Think of foods rich in B vitamins, such as avocado and almonds. Animal foods are generally a rich source of B vitamins – I always include eggs in a diet plan if tolerated by the individual.

B vitamins work as a complex – they need each other – so a balanced diet is essential. Look for all the colours of the rainbow at every meal, protein, fats and carbohydrates.

Antioxidant rich foods

Anxiety is thought to be correlated with a lowered total antioxidant state. It stands to reason, therefore, that enhancing your diet with foods rich in antioxidants may help ease the symptoms of anxiety disorders. A 2010 study reviewed the antioxidant content of 3,100 foods, spices, herbs, beverages, and supplements. Foods designated as high in antioxidants by the USDA include:

  • Beans: Dried small red, Pinto, black, red kidney
  • Fruits: Apples (Gala, Granny Smith, Red Delicious), prunes, sweet cherries, plums, black plums
  • Berries: Blackberries, strawberries, cranberries, raspberries, blueberries
  • Nuts: Walnuts, pecans
  • Vegetables: Artichokes, kale, spinach, beets, broccoli
  • Spices with both antioxidant and anti-anxiety properties include turmeric (containing the active ingredient curcumin) and ginger.

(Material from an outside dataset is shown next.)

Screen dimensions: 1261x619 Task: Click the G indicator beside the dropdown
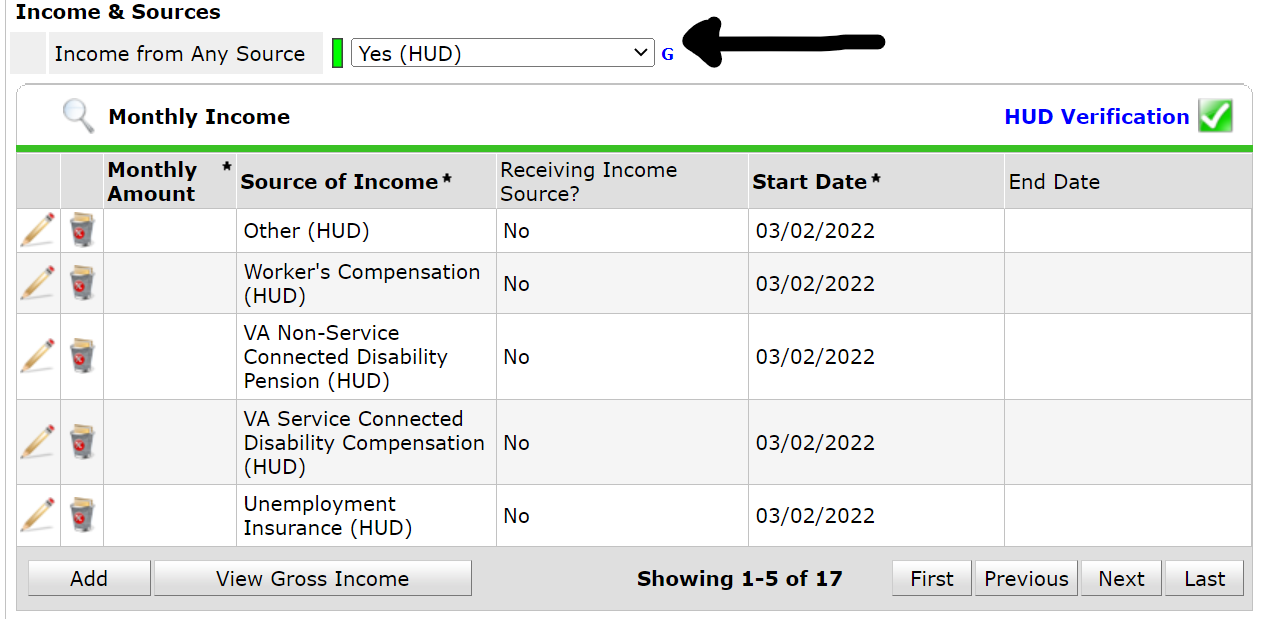click(667, 54)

These “feel good” foods spur the release of neurotransmitters such as serotonin and dopamine. They are a safe and easy first step in managing anxiety.

Be sure to talk to your doctor if your anxiety symptoms are severe or last more than two weeks. But even if your doctor recommends medication or therapy for anxiety, it is still worth asking whether you might also have some success by adjusting your diet.

While nutritional psychiatry is not a substitute for other treatments, the relationship between food, mood, and anxiety is getting more and more attention.